For me it was a new lap top, I use all my fingers when typing, my right hand little finger works the return key, the new lap top had the return key part way along the keyboard, i knew we were never going to get along and it went back.
Ole Juul (January 29th, 2021)
Things seem more complicated than they are. We have to overcome inertia, as a fellow once said to me. It was an astute observation.
Muscle memory, as least for me, occurs rapdily, but mastery takes years.
Motivation and curiousity come into play. As one man said, it is not practice makes perfect, but perfect practice makes perfect as we can practice incorrectly. It's always good to have mentors.
When I see a video .."How to write with a fountain pen" or "how to load a camera with a Film "
It make me a bit annoying to think as to whom they are talking to????
Then soon comes to my mind there's a growing Millennials they belongs to this new generation.
They call themselves they are in the technological era ( They do everything while reading the ELECTRONIC PALM )
Yes they believe we are in the nuclear-age but do they know that the true journalism was there to read right news. and finding right things was not complicated like now a days.

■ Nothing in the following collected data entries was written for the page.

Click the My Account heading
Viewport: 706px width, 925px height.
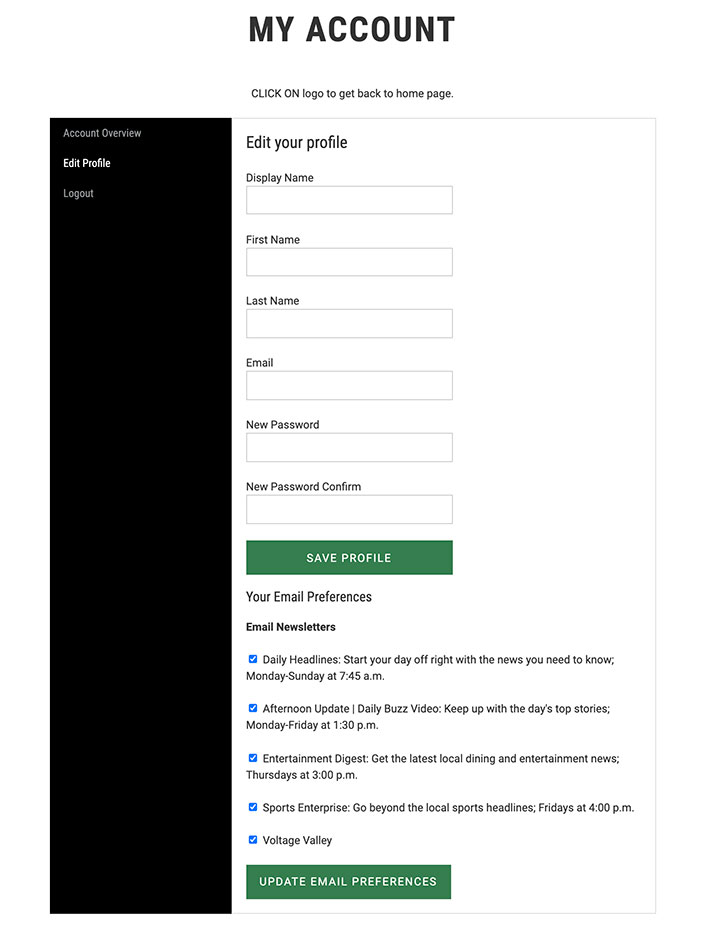(x=352, y=29)
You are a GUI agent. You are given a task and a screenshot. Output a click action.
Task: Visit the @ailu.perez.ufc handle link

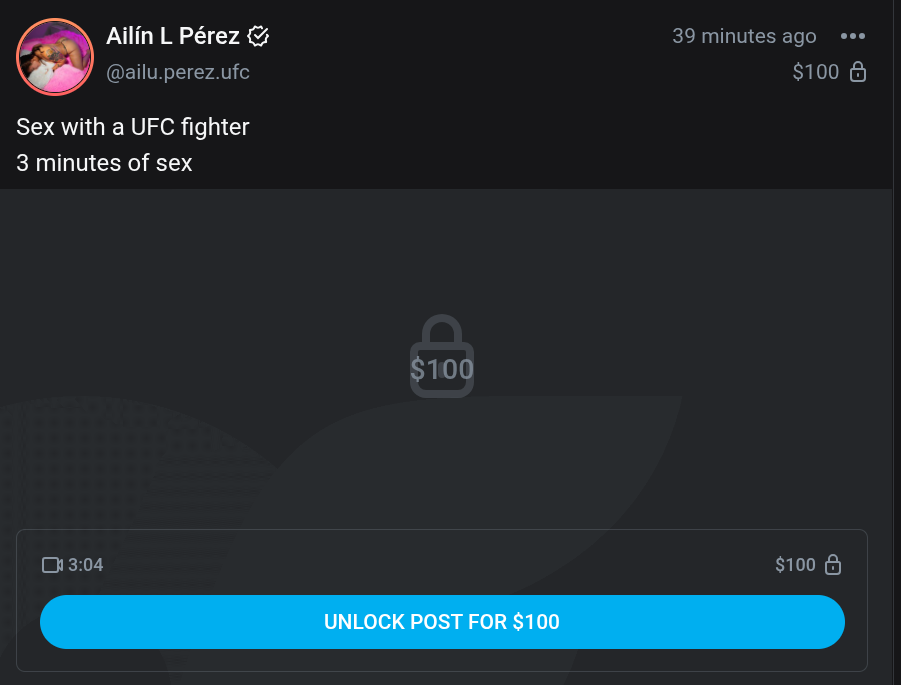(178, 72)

The science and tech had gone to the top level but do they know at least few things as the anti gravity and star time-travel is being done in our planet?
The Aliens and humanoids are among us and helping us?? Do they know the TEFAL NON-STICK COATING, FIBRE OPTICS , NIGHT VISION TECH IN WAR FARE ARE BORROWED TECHNOLOGY FROM THE ALEANS ?
The moon is a artificial hologram planet created by some higher power to maintaining and control our planet!!!
There are many more science borrowed from them. But the millennial will know the corvid was a deathly pandemic that killed during 2020- 2021.
Just as we know in the history there's has been a pandemic called "" Spanish flu and Black plague'. Although it has not happened this corvid 19 =high sesonal fewer they will not know how to live without wearing the mask.
I think all they believe and know is what they are experiencing, all the perception of the environments and most of them will have a problem to turn a page of a book.
IN 50 YEARS OF TIME THERE'LL BE VIDEOS LIKE " How to turn the pages and how to use them" what a technological world would it be the there???